> [Предоставленный отрывок]
Если мы исследуем своеобразие этой части математики путем простого выделения того, что в ней существует, то ее предметом окажутся α) уравнения, в которых любое число величин (мы можем здесь вообще остановиться на двух) связано в определенное целое так, что, во-первых, их определенность состоит в эмпирических величинах, как их постоянных пределах, и затем в способе связи как с последними, так и между собою, как это вообще имеет место в уравнениях; но так как для обеих величин дано лишь одно уравнение (то же справедливо относительно многих уравнений со многими величинами в том смысле, что число уравнений всегда менее, чем число величин), то это уравнения неопределенные; а во-вторых, что одна из сторон, сообщающая величинам их определенность, состоит в том, что они (по крайней мере одна из них) даны в уравнении в степени высшей, чем первая степень.

Здесь нужно сделать несколько замечаний; во-первых, что величины по первому из вышеизложенных определений имеют вполне лишь свойства таких переменных величин, какие встречаются в задачах неопределенного анализа. Они неопределенны, но так, что если одной почему-либо сообщается вполне определенное т. е. числовое значение, то и другая становится определенною; таким образом, одна из них есть функция другой. Категории переменных величин, функций и т. п. имеют поэтому для той специфической определенности, о которой здесь идет речь, лишь формальное значение, так как этим категориям свойственна общность, не содержащая еще того специфического, к коему направлен весь интерес дифференциального исчисления, равно как из них нельзя вывести этого специфического и через анализ; это суть простые, незначительные, легкие определения, которые становятся трудными лишь постольку, поскольку в них включают для того, чтобы затем вывести из них, то, что им несвойственно, именно специфическое определение дифференциального исчисления. Что касается далее т. наз. постоянной величины, то о ней следует сказать, что она есть ближайшим образом безразличная эмпирическая величина, имеющая для переменных величин определяющее значение лишь по своему эмпирическому определенному количеству, как предел их минимума и максимума; но способ соединения постоянной величины с переменными есть один из моментов для природы той частной функции, которую образуют эти величины. Наоборот, постоянные величины суть сами функции; поскольку, например, прямая линия имеет значение параметра параболы, то это значение приводит к тому, что линия {188}есть функция y2/x; точно также в развитии двучлена постоянная величина, как коэффициент первого члена ряда, есть сумма корней, второго — сумма их произведений по два и т. д., т. е. эти постоянные суть здесь вообще функции корней; там, где в интегральном исчислении постоянная определяется из данной формулы, она считается ее функциею. Эти коэффициенты будут рассмотрены нами далее еще и в другом определении, как функции, конкретное значение которых составляет их главный интерес.

> [Задания и упражнения]
a: Почему, согласно отрывку о дифференциальном исчислении, рассматриваемые в нем уравнения оказываются неопределенными?
b: Выведите без изменений часть отрывка о дифференциальном исчислении, начало которой содержит слова «Если мы исследуем», а конец — слова «чем первая степень.».
c: Согласуются ли с отрывком о дифференциальном исчислении следующие утверждения? Для каждого ответьте «да» или «нет» и приведите дословно те слова отрывка, которые это решают. (i) Если одной из двух величин сообщить числовое значение, другая тоже становится определенной. (ii) Постоянная величина никогда не бывает функцией. (iii) По крайней мере одна из величин дана в уравнении в степени выше первой.

> [Исходные данные]
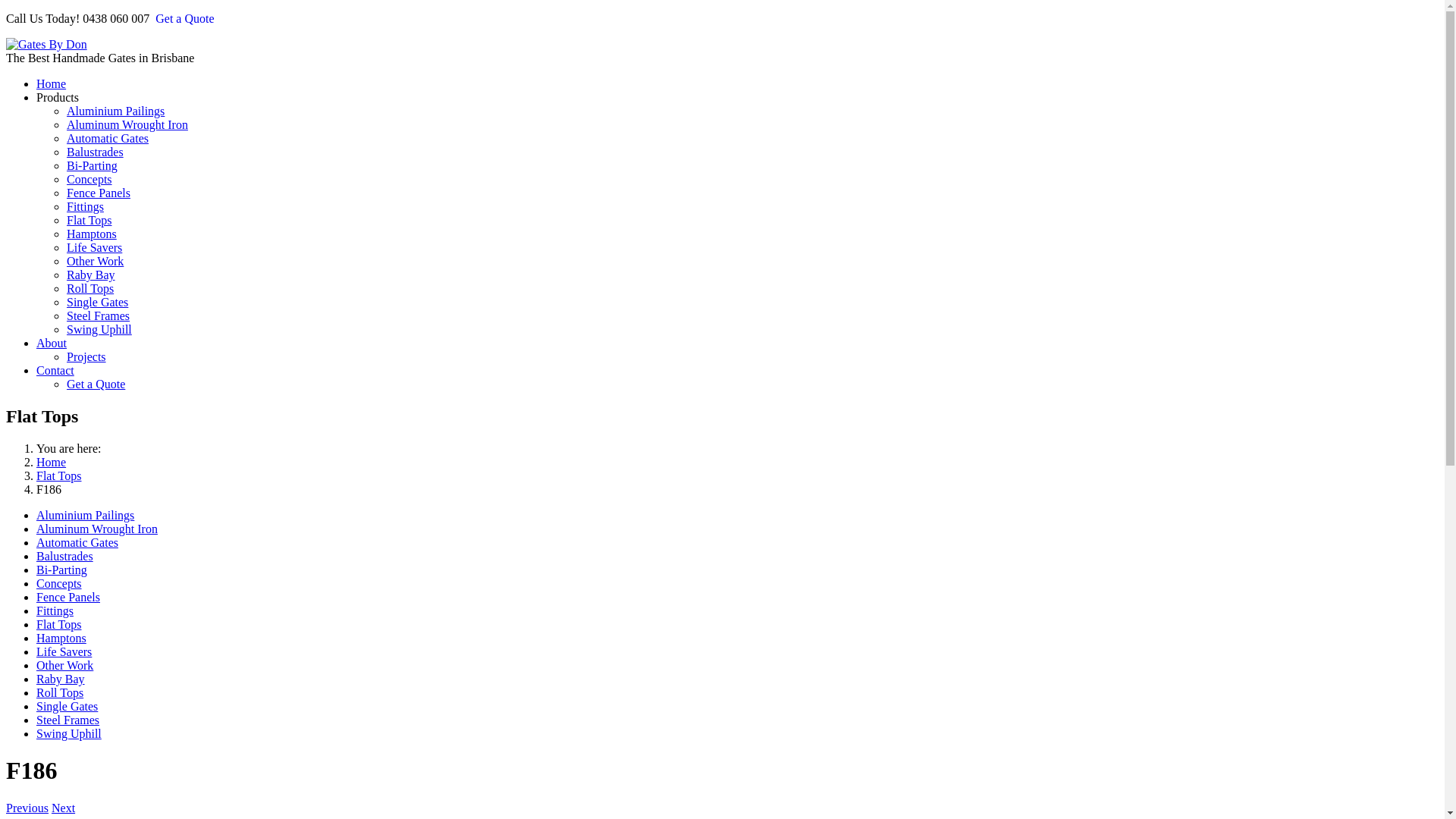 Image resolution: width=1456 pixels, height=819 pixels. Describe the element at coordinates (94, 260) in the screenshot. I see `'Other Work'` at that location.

> [Ответы по заданиям]
a: Они неопределенны потому, что для обеих величин дано лишь одно уравнение. То же верно и для многих уравнений со многими величинами: число уравнений в них всегда меньше числа величин.

b:
Если мы исследуем своеобразие этой части математики путем простого выделения того, что в ней существует, то ее предметом окажутся α) уравнения, в которых любое число величин (мы можем здесь вообще остановиться на двух) связано в определенное целое так, что, во-первых, их определенность состоит в эмпирических величинах, как их постоянных пределах, и затем в способе связи как с последними, так и между собою, как это вообще имеет место в уравнениях; но так как для обеих величин дано лишь одно уравнение (то же справедливо относительно многих уравнений со многими величинами в том смысле, что число уравнений всегда менее, чем число величин), то это уравнения неопределенные; а во-вторых, что одна из сторон, сообщающая величинам их определенность, состоит в том, что они (по крайней мере одна из них) даны в уравнении в степени высшей, чем первая степень.

c:
(i) Да: «если одной почему-либо сообщается вполне определенное т. е. числовое значение, то и другая становится определенною».
(ii) Нет: «Наоборот, постоянные величины суть сами функции».
(iii) Да: «они (по крайней мере одна из них) даны в уравнении в степени высшей, чем первая степень».